Dans les deux cas le sociologue est face à un dilemme car qu’il choisisse la définition substantielle élaborée  partir d’un modèle historique, dont il se fait le gardien, ou bien fonctionnelle  laquelle se vide de toute pertinence heuristique vue son illimitation, il n’a pas à sa disposition un outil méthodologique lui permettant de penser les productions de la modernité repérables en tant que religieuses.

 4. Le sacré revisité

                 a) Un sacré d’ordre

 L’aporie oblige à emprunter une autre voie celle offerte par une réflexion sur le sacré susceptible, pense-t-on de rendre compte de la persistance du religieux malgré l’obsolescence des religions.

Fondé sur sa distinction d’avec le profane (pro-fanus : à l’extérieur du temple) le sacré se définirait, d’après Otto comme le sentiment lié à ce qui provoque en moi crainte et fascination (6) ; dans un contexte de mystère, transcendance, absolu. Mais ne pourrait-on en dire autant du « sublime » tel que Kant le définit dans la « Critique de la faculté de juger » sans pour autant référer au sacré? Par ailleurs ce concept présente une dénotation illimitée qui invalide sa pertinence. En outre, la distinction sacré profane est-elle légitime et nécessaire? En cas de réponse négative c’est la définition de la religion par le sacré qui est invalidée. Ajoutons que parler du « sacré » comme s’il s’agissait d’une notion absolue et universelle occulte les infinies distinctions qui font que le sacré en christianisme, n’est pas le qadosch juif, ou le mouqaddas musulman (7). Autant dire qu’une telle définition fonctionnelle du sacré est trop large puisqu’elle qualifierait en modernité l’ensemble des substituts des religions historiques, susceptibles de répondre aux questions existentielles et métaphysiques des individus.

Mais en même temps dans le cadre d’une modernité critique qui réfute la prétention des religions à monopoliser le sacré, comment cette même modernité pourrait-elle recourir à cette catégorie?
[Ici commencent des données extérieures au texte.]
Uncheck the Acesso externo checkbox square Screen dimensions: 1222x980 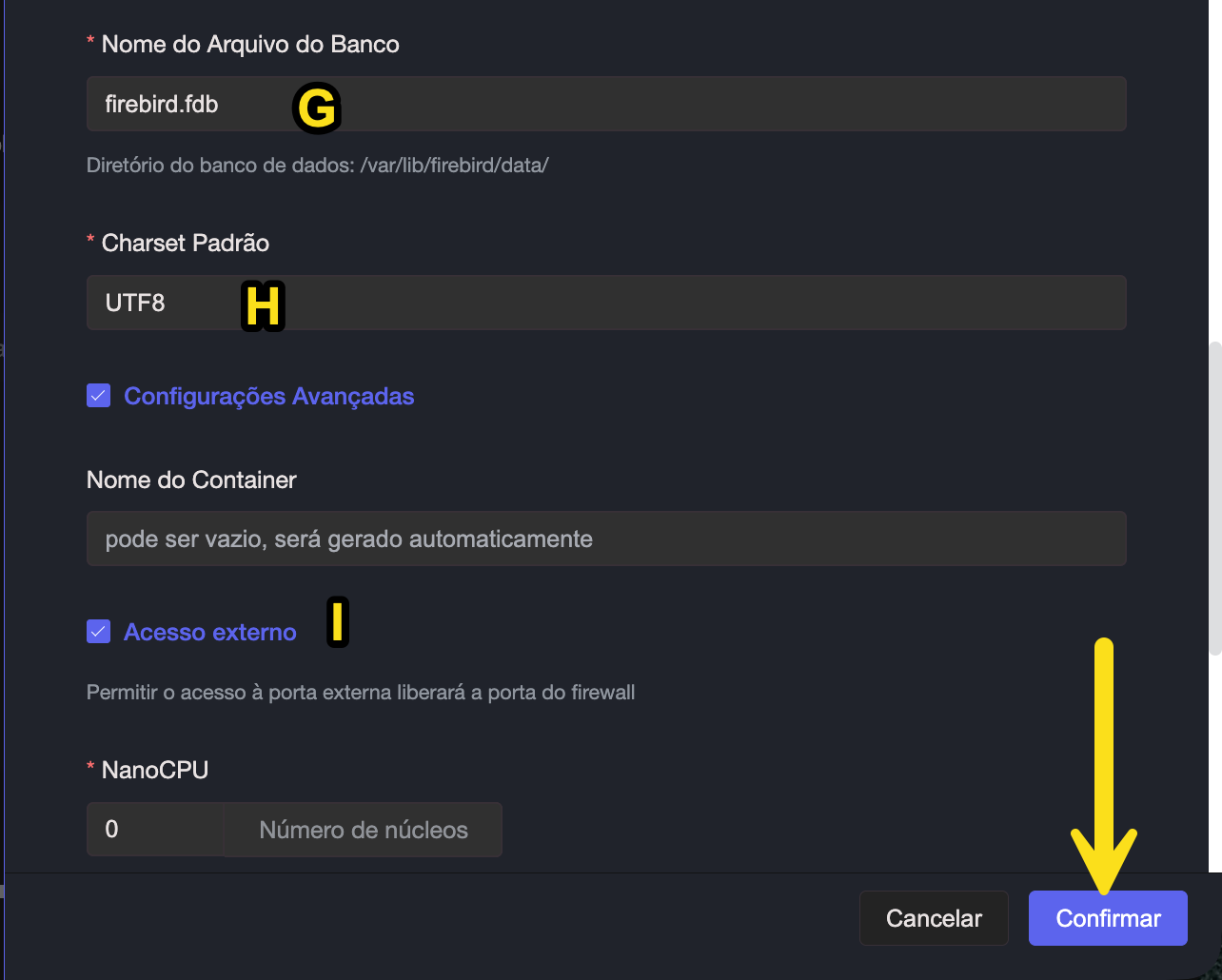[x=99, y=632]
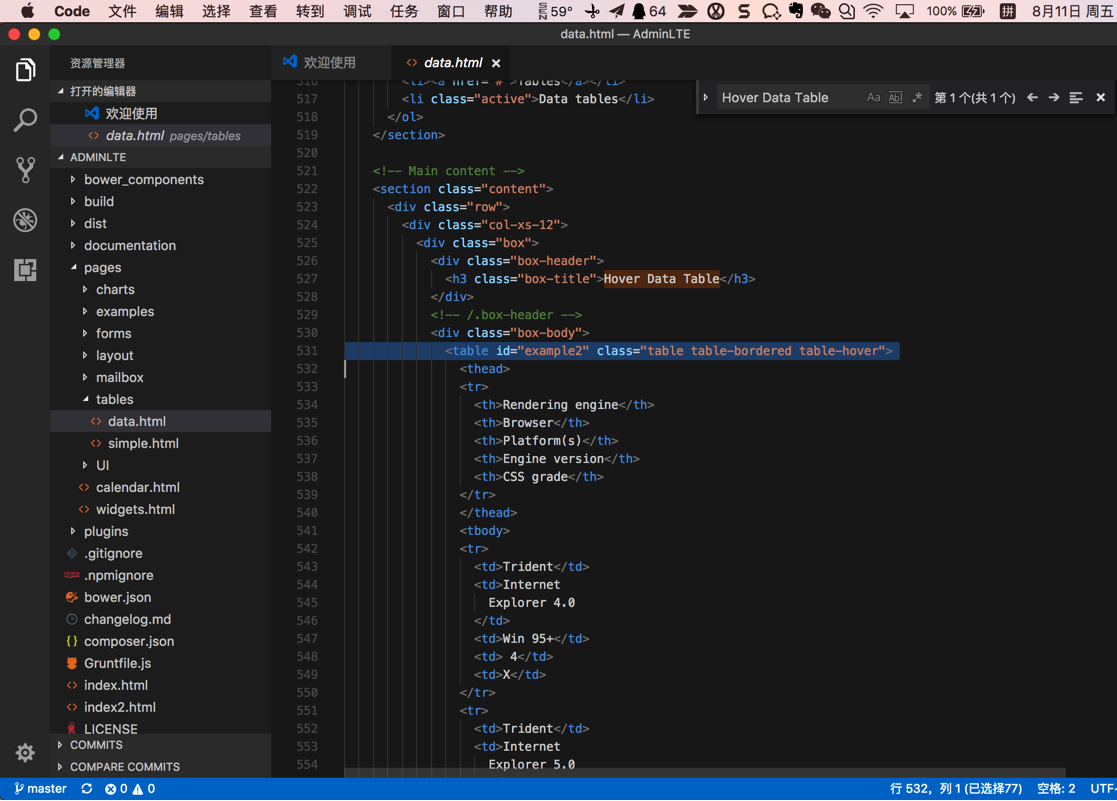The height and width of the screenshot is (801, 1117).
Task: Open the Explorer view in activity bar
Action: pos(25,70)
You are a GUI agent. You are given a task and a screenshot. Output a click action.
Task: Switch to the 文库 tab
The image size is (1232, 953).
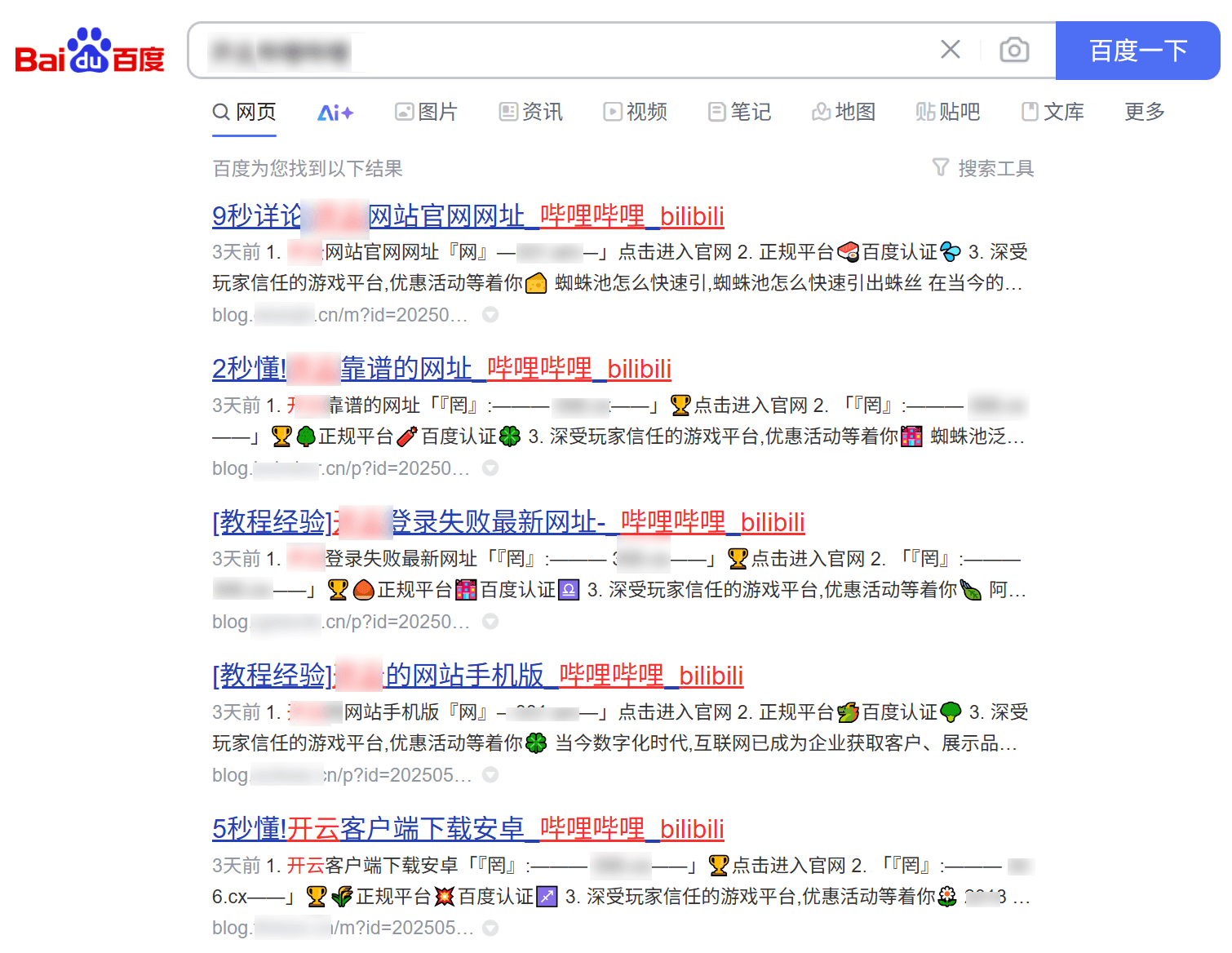[1053, 112]
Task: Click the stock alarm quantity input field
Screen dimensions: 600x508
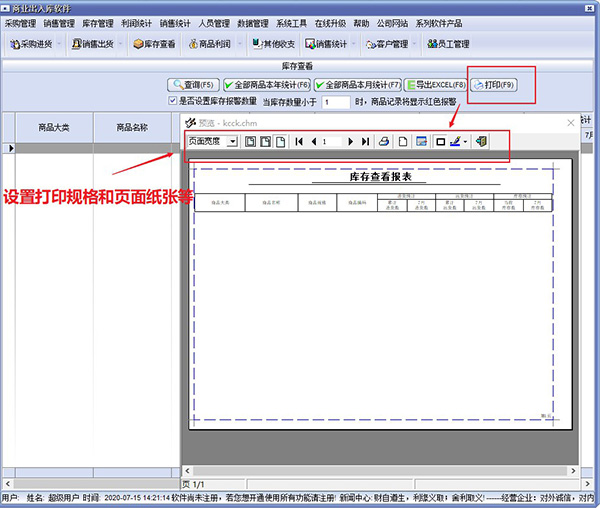Action: (336, 102)
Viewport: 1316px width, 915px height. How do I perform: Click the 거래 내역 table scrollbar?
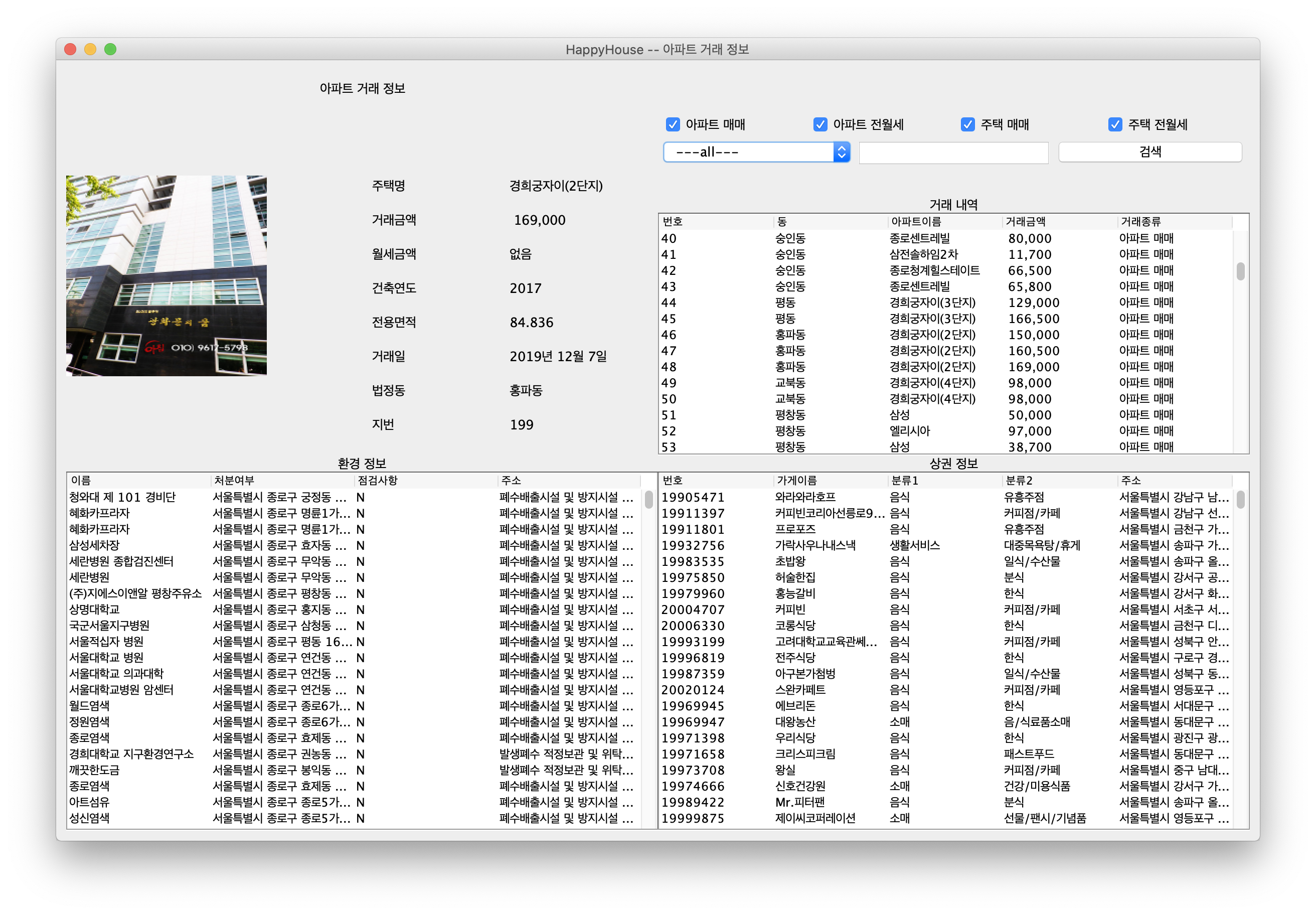[x=1240, y=271]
Peut-il, c’est-à-dire à quelles conditions, s’élaborer un sacré laïc? Question d’autant plus cruciale que si l’on définit la religion grâce à lui, c’est de l’existence de celle-ci qu’il en va. Mais justement, vouloir définir l’une par l’autre et donc les identifier, ne mène-t-il pas une impasse? Le sacré ne déborde-t-il pas largement toutes formes de religion y compris moderne, pour désigner une structure de signification originée dans une catégorie universelle de l’esprit? Resterait à démontrer qu’une telle catégorie existât ce qui présuppose à son tour qu’une nature humaine puisse être clairement délimitée. Or les frontières entre inné et acquis sont si tenues que l’une renvoie à l’autre sans pouvoir en être distinguée. D’autre part, la notion de catégorie de l’entendement est trop tributaire d’à priori anthropologique pour être fiable. Par conséquent, le « sacré » en tant que troisième voie permettant de sortir de l’impasse inclusivisme/exclusivisme est peu fiable et ce d’autant plus qu’il est pensé en fonction du concept de religion auquel on a tendance à le renvoyer.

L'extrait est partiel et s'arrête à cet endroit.